→ Verilen metin:
* * *

Emsal Mahkeme Kararı İstanbul Anadolu 9. Asliye Ticaret Mahkemesi 2017/870 E. 2018/42 K. 12.01.2018 T.

Görüntülediğiniz mahkeme kararı kesinleşmiş bir karardır.

T.C. İstanbul Anadolu 9. ASLİYE TİCARET MAHKEMESİ

GEREKÇELİKARAR

ESAS NO : 2017/870 Esas
KARAR NO : 2018/42

DAVA : İstirdat (Ticari Satımdan Kaynaklanan)
KARAR TARİHİ : 12/01/2018

DAVA :
Davacı vekili Mahkememize sunduğu 15/08/2017 havale tarihli ve aynı tarihte harçlandırdığı dava dilekçesinde özetle; Davalının müvekkili ve müvekkili şirket yetkilisi hakkında icra takibi başlatıldığını cari hesap uayrınca 6.025,28 TL alacaklı olduğu iddiasıyla icra işlemi başlatıldığını, borçlular için şirketin bulundğuu adrese ödeme emri gönderildiğini ancak tebligatalraın 01.03.2017 tarihinde … Muhtarılığna usulsüz bir şekilde tebliğ edildiğinin tespit edildiğini, buna karşın İstanbul Anadolu …. İcra hukuk mahkemesinin…. esas sayılı dosyası ile usulsüz tebliat nedeniyle dava açtıklarını,mahkemenin yargılama neticesinde …. açısından davanın kabulüne müvekkili şirket açısından davanın reddine karar verildiğin, davalı tarafından icra takip işlemlerine devam edilmesi nedeniyle müvekkili ve müvekkili şirket yetklisinin tüm hesapları üzerin hciz konuldğunu, hacizleri kaldırmak amacıyla icra dosyasına 9.951,45 TL icra borcu ve 49,50 tebligat masrafı olmak üzere toplam 10.000,95 TL dosya borcunu ödemek zorunda kaldıklarını, davalı cari hesap ektresi uyarınca alacaklı olduklarını iddia etse de, bu iddanın gerçeğe aykırı olduğunu, müvekili şirketin davalı şirketin …plakalı aracını 1 yıllığına kiraladığını, kira bedelini peşin olarak ödediğini, sözleşmenin bitimine 2 ay kala 29/01/2017 tarihinde aracın iade edilerek yeni bir araç için yeni bir sözlüşme yapıldığını, davalı şirketçe müvekkili şirkete km aşımından 1.070,85 EURO+KDV faturası kesilceğini, müvekkili şirkete de kendilerine iade faturası olarak 1.583,99 EURO+KDV faturası kesmeleri gerektiğinin belirtildiğini, davalı tarafın bu faturayı tebliğ alarak itarazda bulunmadığına, davalının hukuka aykrıı bir şekilde 1.583,99 Euro KDV faturayı dikkate almadan cari hesap ekstersi uyarınca alacaklı olduğu iddasıyla icra takibine geçtiğni, davalı tarafın borçlu olmasına rağmen hukuka aykırı bir şekilde icra takibi yaptığını beyan ederek, müvekkilinin davalı tarafa İstanbul Anadolu … İcra müdürlüğü ….e sayılı dosyası borcu olmadığının tespiti ile, icra takibi nedeniyle dosyaya yatıralan 10.000,95 TL’nin 09/08/2017 tarihinden itibaren işleyecek yasal faizi ile birlikte davalıdan tahsili ile müvekkiline ödenmesine, alacağın %20 oranında kötü niyet tazminatına hükmedilmesine karar verilmesini talep ve dava etmiştir.

* * *

→ Veri seti kesiti:
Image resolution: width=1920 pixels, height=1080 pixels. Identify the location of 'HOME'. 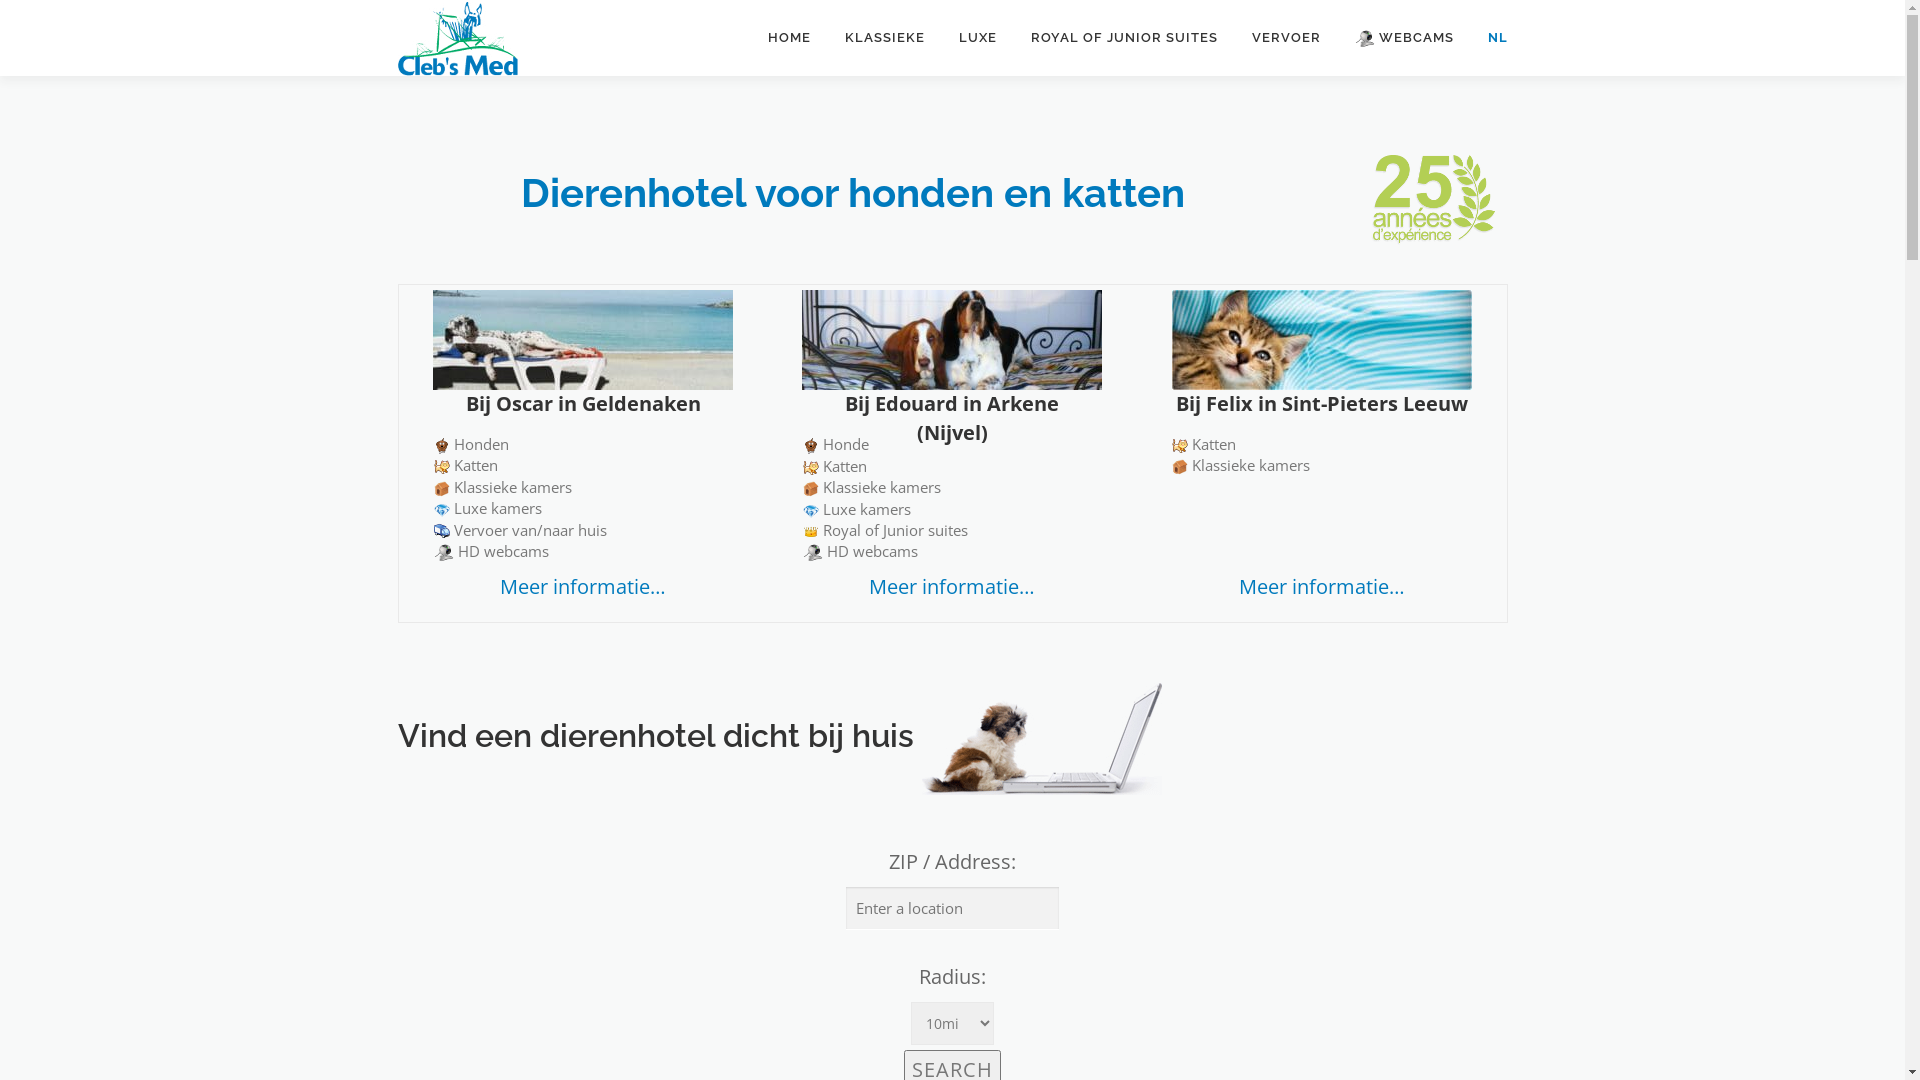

* * *

Mahkeme kararı metninde geçen farklı tarihleri metindeki sırayla listele. Her tarihi bir kez ve ilk geçtiği yazılışla ver.

→ Sorunun cevabı:
12.01.2018
15/08/2017
01.03.2017
29/01/2017
09/08/2017